The 1909 thick paper issues are commonly found with the 25mm c.t.o. cancel with "MELBOURNE" at top and blank at base, dated 1909-1911. These were so cancelled, in common with the other values in the series and many Victorian stamps, for inclusion in presentation and specimen sets.
The 2/- and 5/- values saw wide distribution and exist with a wide range of cancellations. However, again there is a preponderance of Perth cancellations. The 10/- and £1 values on thick paper are not uncommon used, though the range of cancellations is rather restricted. The most common cancellations are large Sydney Parcel Post meter ('clock') cancellations in violet (at least three types), and the "DELIVERY ROOM G.P.O. SYDNEY" cds. (These cancellations are associated with the 3d per lb charge, and postage due by larger organisations, respectively). Melbourne, Adelaide and other cancellations are seen, but the 10/- and £1 appear not to have been distributed to Western Australia. Cancellations from outside capital cities are scarce, the writer having seen those of Fitzroy (Vic.), Bendigo (Vic.) and Mudgee (N.S.W.), all dated in the middle 1920s.

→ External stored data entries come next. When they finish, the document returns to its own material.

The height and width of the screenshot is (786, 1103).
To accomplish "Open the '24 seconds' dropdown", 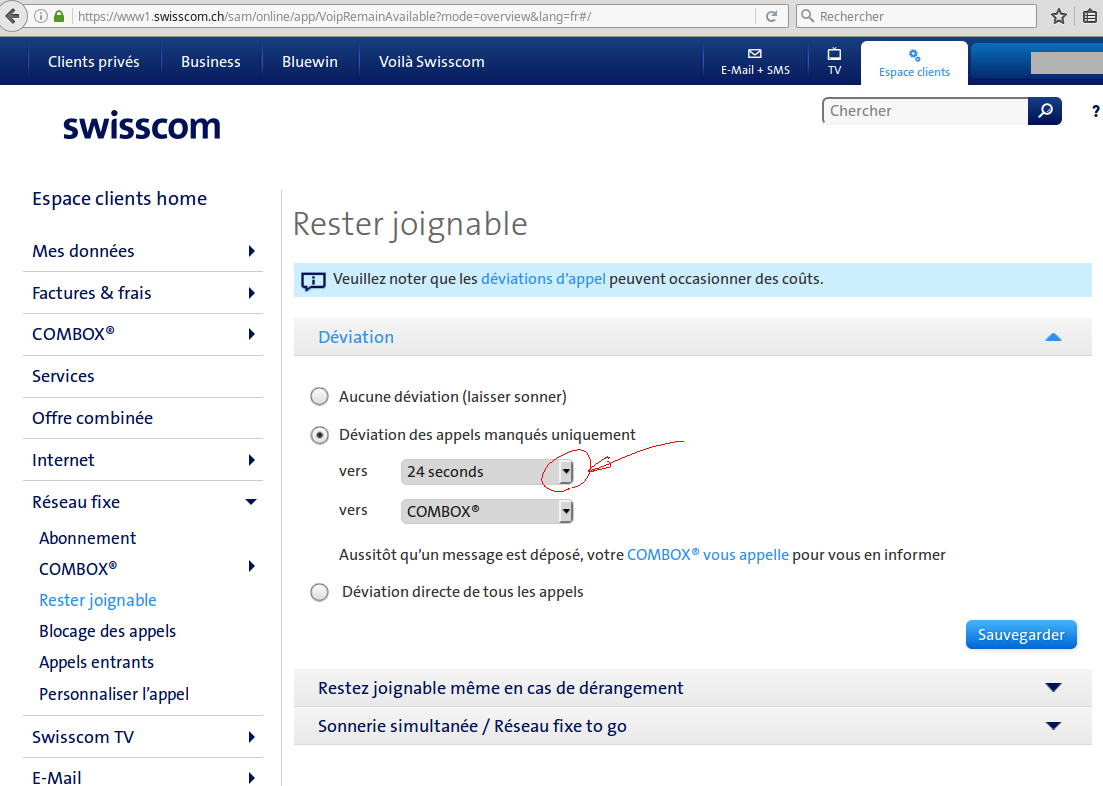I will point(566,471).
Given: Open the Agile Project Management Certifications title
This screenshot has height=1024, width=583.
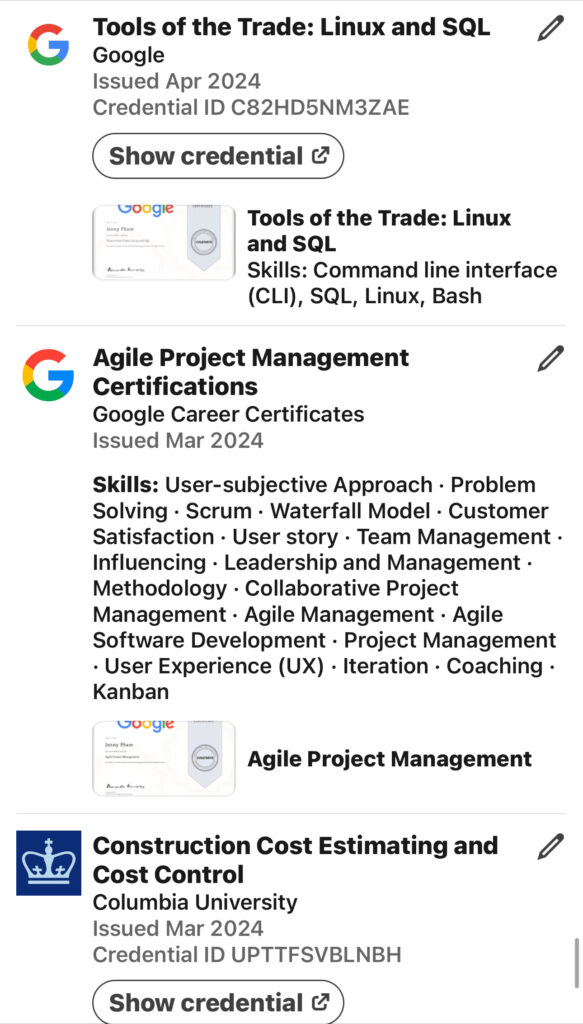Looking at the screenshot, I should (251, 372).
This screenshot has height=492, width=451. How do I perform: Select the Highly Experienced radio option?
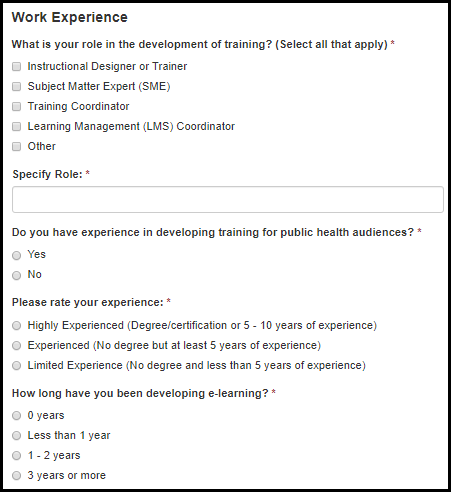pos(16,326)
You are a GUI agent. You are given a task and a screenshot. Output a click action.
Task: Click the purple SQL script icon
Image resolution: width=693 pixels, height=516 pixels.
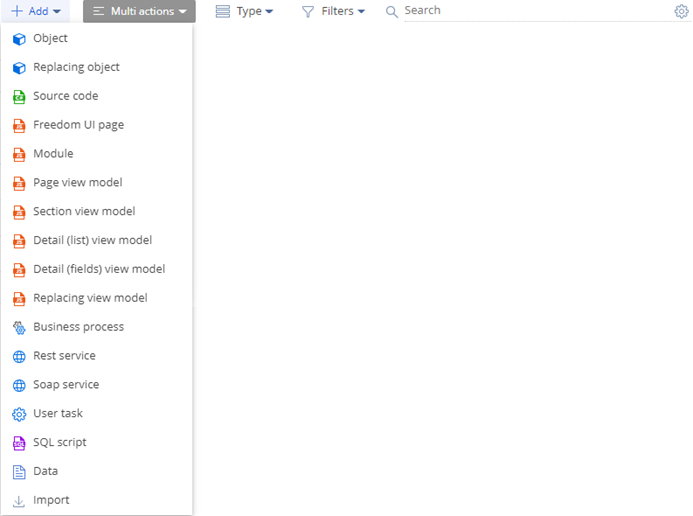pos(19,443)
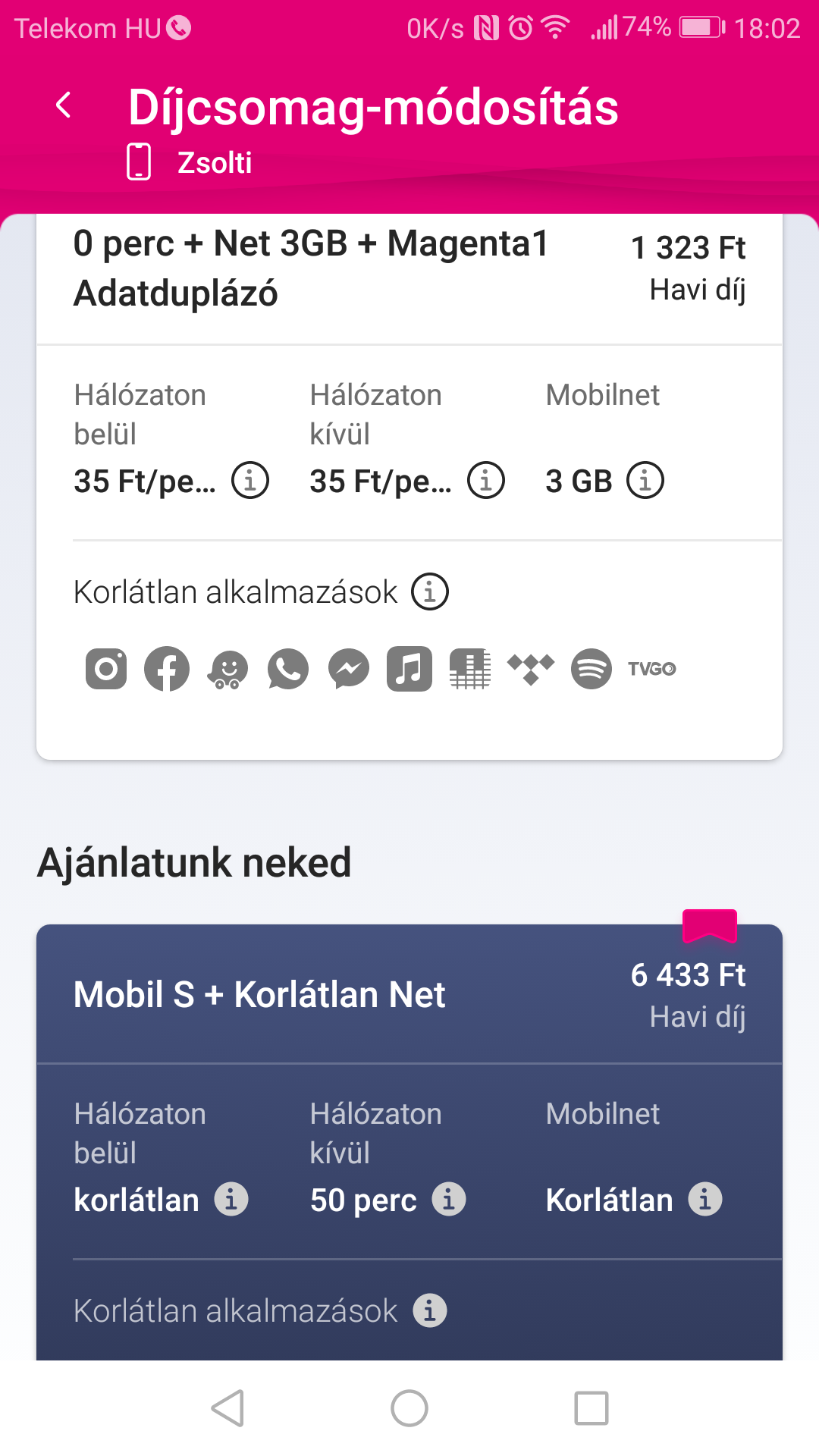Tap the TVGO logo in unlimited apps

tap(651, 669)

In contrast to the previous issue, the 10/- and £1 on thin paper, reported to have been issued in May, 1921, are seldom seen in used condition. C.T.O. examples (identifiable as such) do not exist. The few examples seen by the writer are cancelled with the "DELIVERY ROOM GPO SYDNEY" cds. The 10/- and £1 values on thick paper remained in stock, and apparently few of the thin paper issue were distributed.
By 1920 the small demand for higher values had become obvious, to the extent that it was decided to discontinue values above 1/- when the large stocks were exhausted. Attempts were made with limited success to encourage post offices to order and use high values, and in June, 1927 supplies of postage due stamps 2/- and above were recalled.
An interesting usage of the 1902-04 5/- monocolour (SG D33, ACSC D42, Sc J20) has been observed from Townsville in 1925. Quantities of these were used in large blocks, cancelled with the "PARCEL POST BRANCH TOWNSVILLE" cds, apparently to pay landing charges. It seems rather doubtful that these would have been held at Townsville since their original distribution (1902-08), so it would appear probable that these were distributed ex Brisbane or Sydney in 1924 or 1925. More than 100,000 5/- postage dues were sent to Brisbane in 1903, a quantity far in excess of likely requirements. It should, however, be noted that late use of monocolour stamps is not uncommon, particularly from Tasmania, where in the original distribution of 1902, certain values were over-supplied to such an extent that some of the provisional series of monocolours are regularly seen used at least until 1925.
In 1953, values above 1/- (2/- and 5/-) were again issued and, until the final withdrawal of postage dues in 1963, quite large numbers were used to pay the amount due for reply-paid mail, amongst other usages.
I will include colour images to this post shortly. THe original article contained only black-and-white images of low resolution and I can improve on those myself.